The problem is that they don’t interpret Frederick Douglass’s story or the broader story of black America as an American story.  While it is impossible to deny the horrors of slavery there is a way to see the story of black America before emancipation and after as a story of resilience and courage in the face of the worst possible conditions imaginable.  As we’ve already discussed in class – a point that I reminded them of – was that by the 18th century the slave population through many of the colonies was beginning to increase naturally and families were becoming more stable.  A distinct African-American culture evolved and involved some of the same practices such as marriage along with many of the same hopes and dreams that we take for granted.  And all of this took place in a slave society.  I am not trying to simplify slavery or excuse it, but point out that within the strict confines of slavery people managed to live their lives with a strong sense of meaning attached to it.  Douglass’s story is the quintessential American story as his dreams involved "stealing his body" and escaping from slavery.  You simply can’t get any more American than the slavery to freedom saga. 

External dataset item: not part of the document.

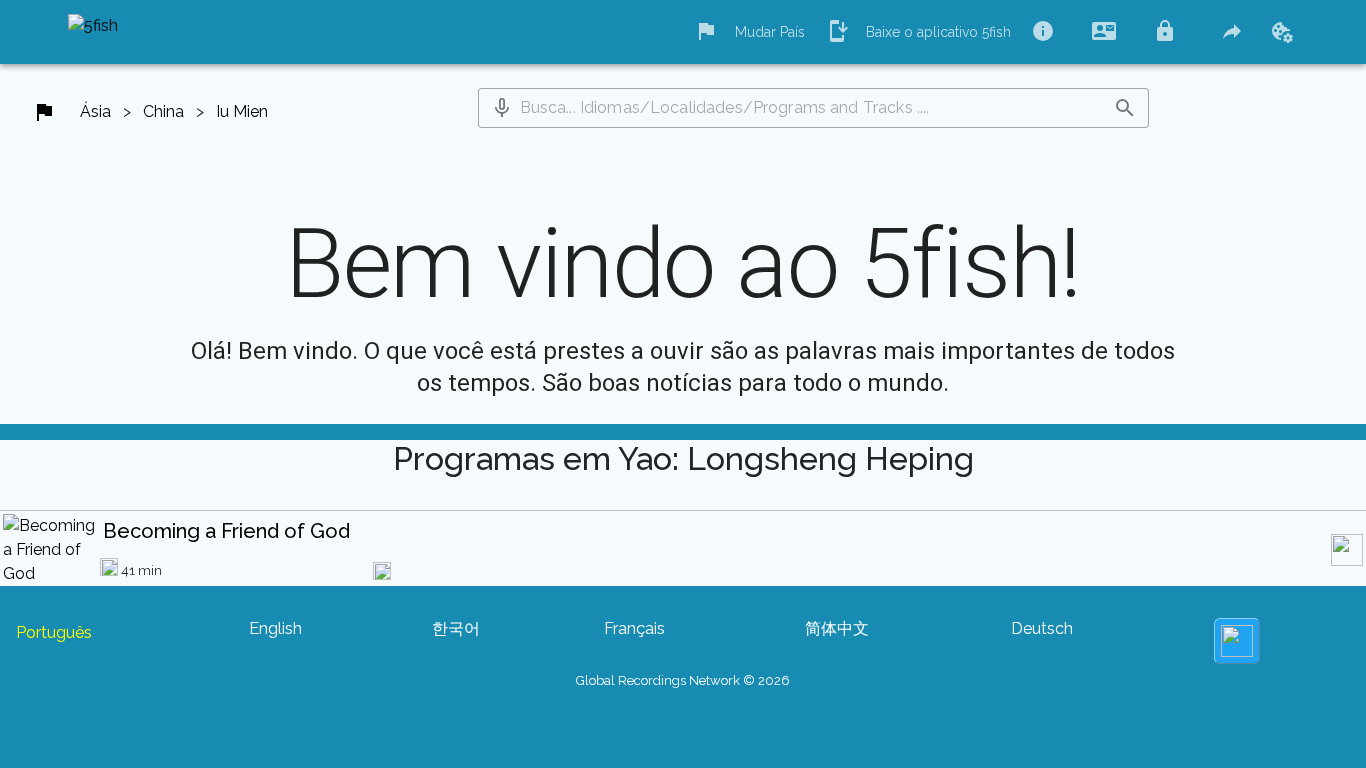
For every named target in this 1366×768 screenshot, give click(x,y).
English (275, 628)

There is a mental shift that needs to take place when introducing this material to high school students.  They should not interpret Douglass simply as a black man, but as an American who understood – as have so many – the price and risks involved in attaining basic freedoms.  I am not surprised by their reaction and I am glad that it surfaced so early in the year.  As I’ve mentioned on numerous occasions, I teach in a predominantly white school with students who are financially fairly well off.  I believe that teaching history involves taking ownership of your history and this can be done without the feelings of guilt.  The racial issues that we continue to struggle with are intimately bound up in the past.  If we are to bridge those barriers it seems that a good place to start in challenging our deep rooted assumptions about what it means to study American history should take place in the classroom.